Hoe werkt de folfusor?
Het ballonreservoir duwt de medicatie in de richting van de toedieningslijn en daarna door de infuuskatheter. De werking is gebaseerd op dat elastisch materiaal na uitrekking wil ‘terugveren’. Denk aan een gevulde ballon die vanzelf leegloopt als de opening geopend is. Aan het uiteinde van de toedieningslijn bevindt zich een kunststof gedeelte, de flowrestrictor genoemd. deze reguleert de snelheid waarop de medicatie wordt toegediend. De flowrestrictor is afgesteld op de temperatuur van de huid en dient voor de juiste werking op de huid te worden geplakt.

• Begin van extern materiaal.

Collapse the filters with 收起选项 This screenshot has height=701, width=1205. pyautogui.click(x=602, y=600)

Hoe kan ik zien dat de folfusor werkt?
De folfusor loopt erg langzaam leeg. Met name gedurende de eerste 22 uur is het moeilijk te zien dat de folfusor leeg loopt. De zwarte indicatielijnen geven een beeld van het verloop van de infusie. Als u twijfelt of de folfusor goed leeg loopt, neem dan contact op met de verpleegafdeling D2VA (050-361 44 36).

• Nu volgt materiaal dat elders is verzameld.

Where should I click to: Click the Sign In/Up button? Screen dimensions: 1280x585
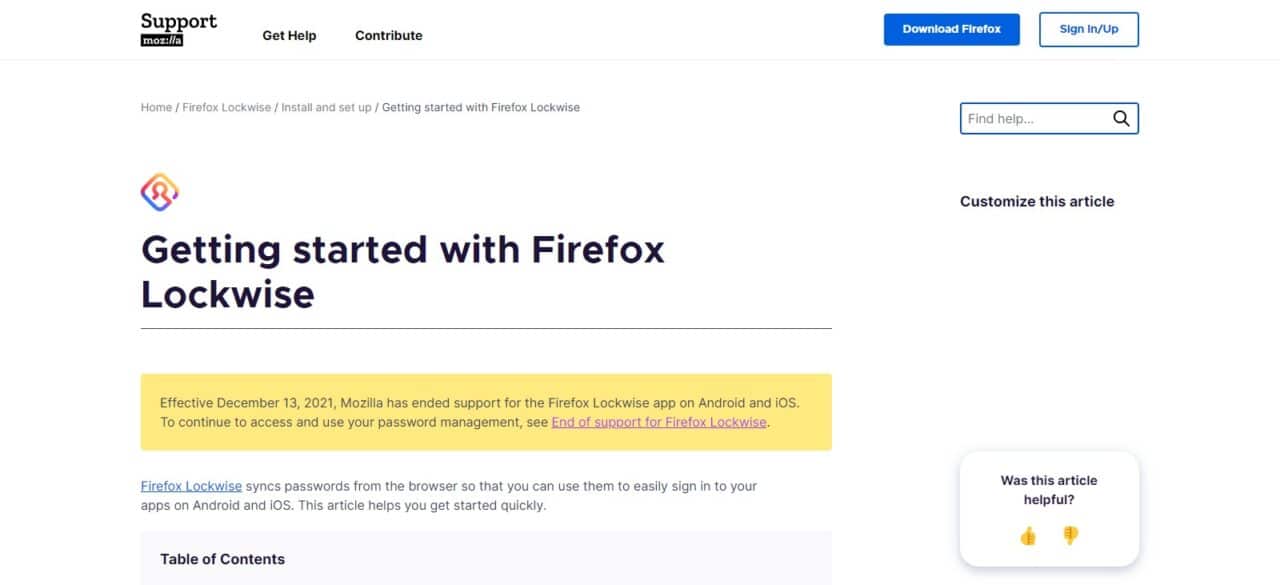click(x=1089, y=29)
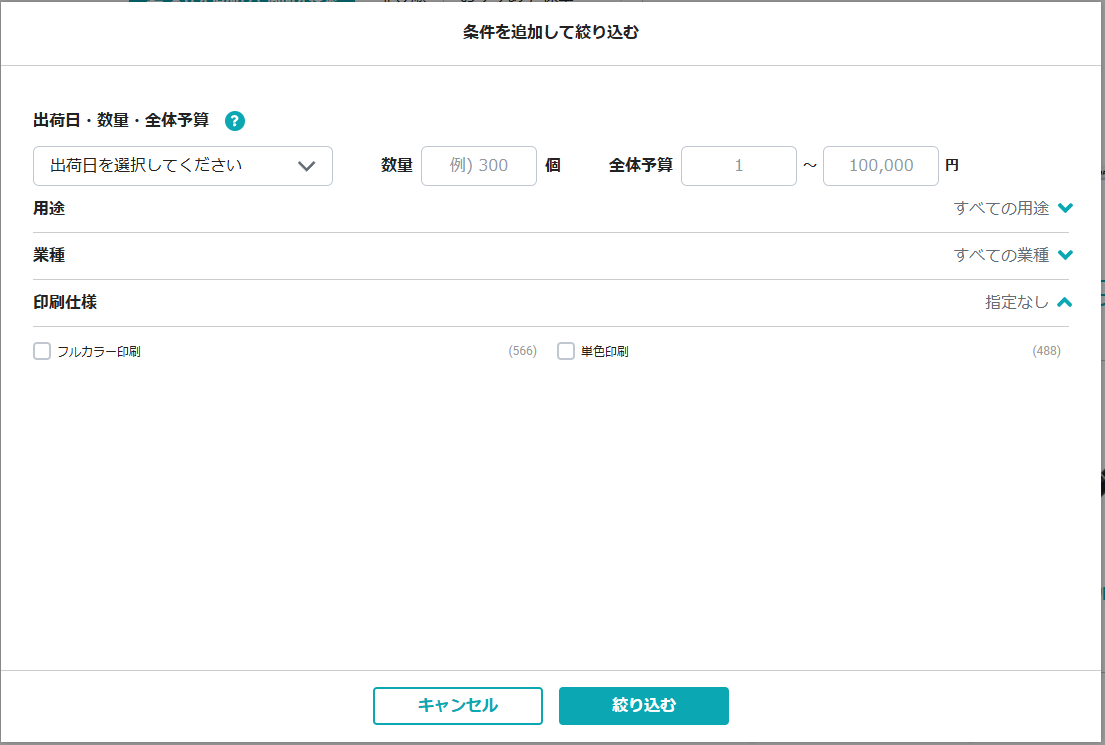Click the すべての用途 text
This screenshot has height=745, width=1105.
[1001, 208]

De folfusor is leeg als de acht ‘leegindicatoren’ aan de binnenkant van de ballon goed zichtbaar zijn. Zodra de folfusor leeg is hoeft deze niet onmiddellijk te worden afgekoppeld. Er zal geen vloeistof terug in de folfusor stromen.
De folfusor heeft een onknikbare toedieningslijn en is bestemd voor eenmalig gebruik.

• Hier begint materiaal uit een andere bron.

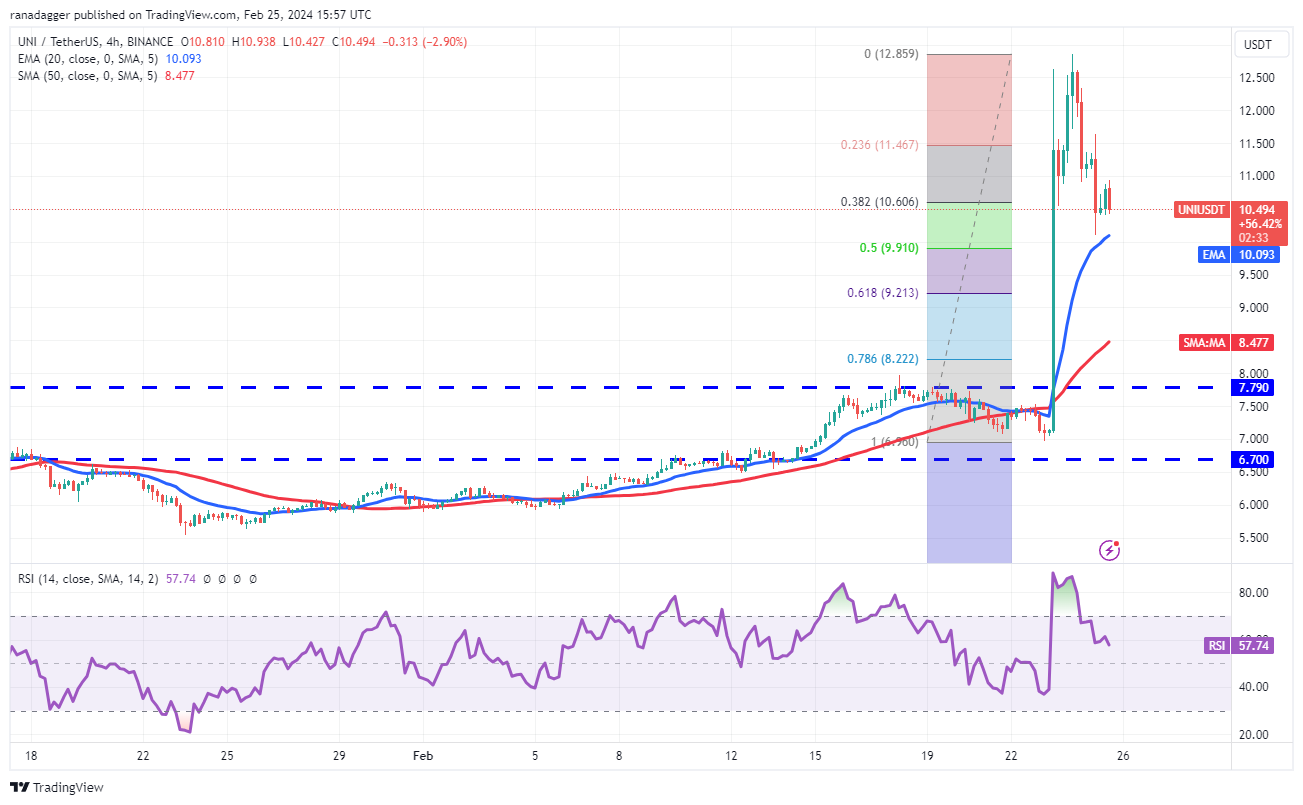
Task: Click the red Fibonacci zone at top
Action: pyautogui.click(x=969, y=100)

Activiteiten met de folfusor
U krijgt een draagtasje waarin u de folfusor kunt meedragen.
- De folfusor mag niet worden ondergedomepeld of in contact komen met een waterstraal. Tijdens het douchen wordt aangeraden de folfusor in een plastic zak te doen.
- Zorg ervoor dat de folfusor op ongeveer dezelfde hoogte is als waar de connector is aangesloten. U kunt de folfusor onder uw kussen leggen tijdens het slapen. Tijdens het slapen mag de folfusor niet op de grond gelegd worden of boven het hoofd worden opgehangen. Dit beïnvloedt de inloopsnelheid.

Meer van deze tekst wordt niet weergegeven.